The Ann Arbor City Council voted 9-1 to postpone a rezoning measure during their bi-monthly meeting at Larcom City Hall on Monday, Aug. 19. The ordinance would have moved .2 acres of the Community Convenience Center District to the Campus Business District.
The developer requested that the vote be postponed until they could provide council members with more information about their sustainability plan and other benefits their property would have on the community.
Changing the zoning would allow for developers to build campus housing and shopping centers.
A public hearing was reserved for residents to speak on the matter. Responses were mixed, but most residents spoke negatively about the proposed zoning change.
Ethal Potts, a former member of the Ann Arbor planning commission, spoke against the zoning change.
“No one of us wants a surprise when we discover theirs a different kind of development next door to us or across the street,” said Potts. “A zoning change could be justified to correct a problem, but no problem has been mentioned; only changes to a long-time historic district.
John Rasmussen, who has an office for a non-profit in the area, spoke in favor of the proposal.
“I have seen the ally deteriorating because the pavement has not been repaired. If this building is built, they will repave the ally,” said Rasummen. “The building there is not a historic building.”
Chris Crockett spoke against the project.
“I have no objection to their being a new building on this site,” said Crockett. “I do not support this change of zoning, because setting this precedent, whereby anything, any site within a half of mile of a university building, can be rezoned ‘Campus Business District’ with no height limits” She also called for the developer to show the community what benefit its new building would have for their community.
The overwhelming response by residents is that the action of rezoning will deviate from the city’s masterplan and reduce building restrictions such as height limits.
Victoria Pebbles spoke on half of the petitioner team. She stated the garnet is a small project that is very close to where development is going on, although it doesn’t fall in the proper zoning.

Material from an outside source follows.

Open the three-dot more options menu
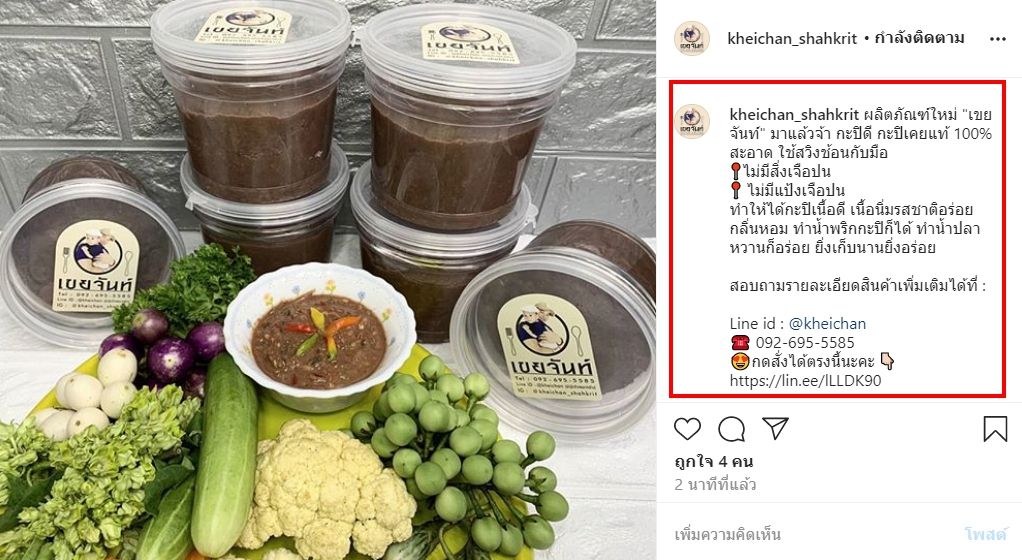point(997,39)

“We’re trying to do this in the most sustainable way possible,” said Pebbles. “We are offering conditions to limit the height . . . We do conform to the master plan.”
The building height limit would be set at an average of 57 feet. She also stated the developers promise to clean up the property that had formerly been a part of a coal gasification plant.
“That is a public benefit,” said Pebbles. “If we weren’t going to clean that up, then who would that go to?”
The council will revisit the matter at their Sep. 16 meeting.